Second, they want to know whether Garcia and Magbanua's trial is the next step toward indictments of Donna and Charlie Adelson—which Markel's supporters view as the ultimate goal and the only way for justice to be served.

"My sense is that the prosecutors have just been waiting," Solomon. "They only get one shot at prosecuting the people who ordered the hit. They are waiting until they have the maximum possible evidence, which would be testimony from Katie. There could come a point where she's convicted and she could still flip."

What is clear is that the case against Magbanua and Garcia is complex, and the circumstances around Markel's murder are convoluted. Attorneys have said they expect the trial to last several weeks, and they have spent months wrangling over evidence. More recently, attorneys have haggled over witnesses: In June, the judge hearing the case ordered Wendi Adelson to be deposed by the defense—reversing an earlier decision to protect her from questioning. Prosecutors have not indicted that Wendi was involved in the murder.

Markel—who was a rising star in the legal academy, due in part to founding PrawfsBlawg—was shot in the head in his driveway on July 19, 2014, and died the following day. He and Wendi Adelson had divorced in 2012 but were still wrangling in court over their two children at the time. Dan had recently asked a judge to prohibit Donna Adelson from having unsupervised visitation with the couple's boys on the grounds that she was saying disparaging things about him in their presence. (Wendi Adelson has since changed the boys' last name to Adelson from Markel, and Dan Markel's parents have not seen the boys in more than three years.)

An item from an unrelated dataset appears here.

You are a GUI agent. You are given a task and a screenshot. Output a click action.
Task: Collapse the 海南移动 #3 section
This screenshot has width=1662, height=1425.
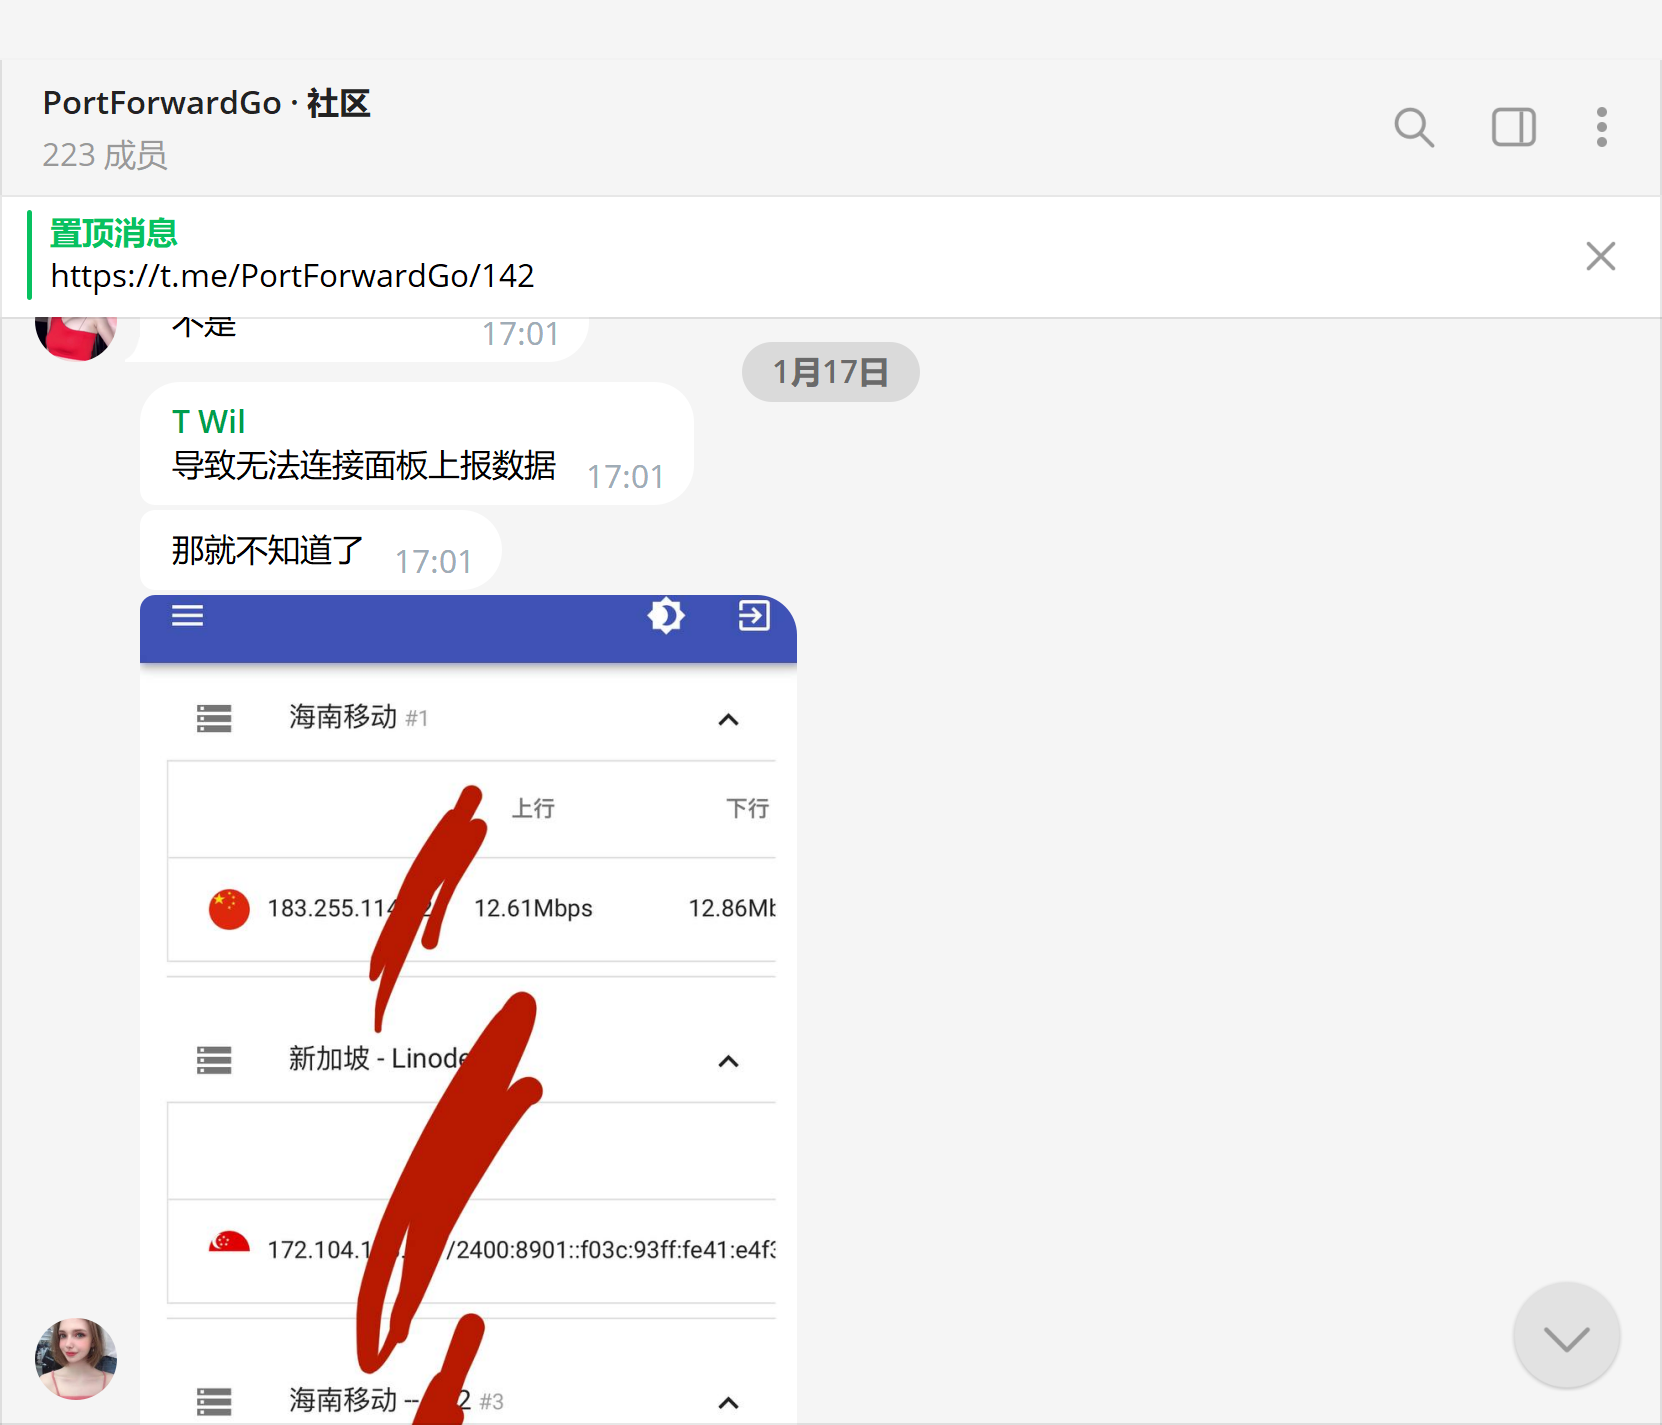click(x=728, y=1402)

The case seemed to have gone cold until 2016, when police arrested Garcia and Rivera. They used toll booth camera footage to track the duo's journey from Miami to Tallahassee in a light- colored Prius, a lead provided by a witness on the day of the shooting. They also had surveillance footage of the Prius tailing Markel the morning he was killed.

Rivera, a member of the Latin Kings gang, pleaded guilty to second-degree murder in October of 2016 and received a seven-year sentence to be served in addition to a 12-year prison sentence that he is currently serving on unrelated charges. He told police that Garcia pulled the trigger and that Magbanua was involved in the plot—for which they were to be paid $100,000—but could not identify the source of the money.

That remains the crux of the matter, as Solomon sees it.

"I have faith in the police department and state attorney's office that they will ultimately indict Donna and Charlie Adelson, with as much evidence as they have," he said. "Not just for people like me who know and care about Dan and his boys, but I just think this is an important test for our legal system. Can rich people get away with murder just by paying other people to take the fall?"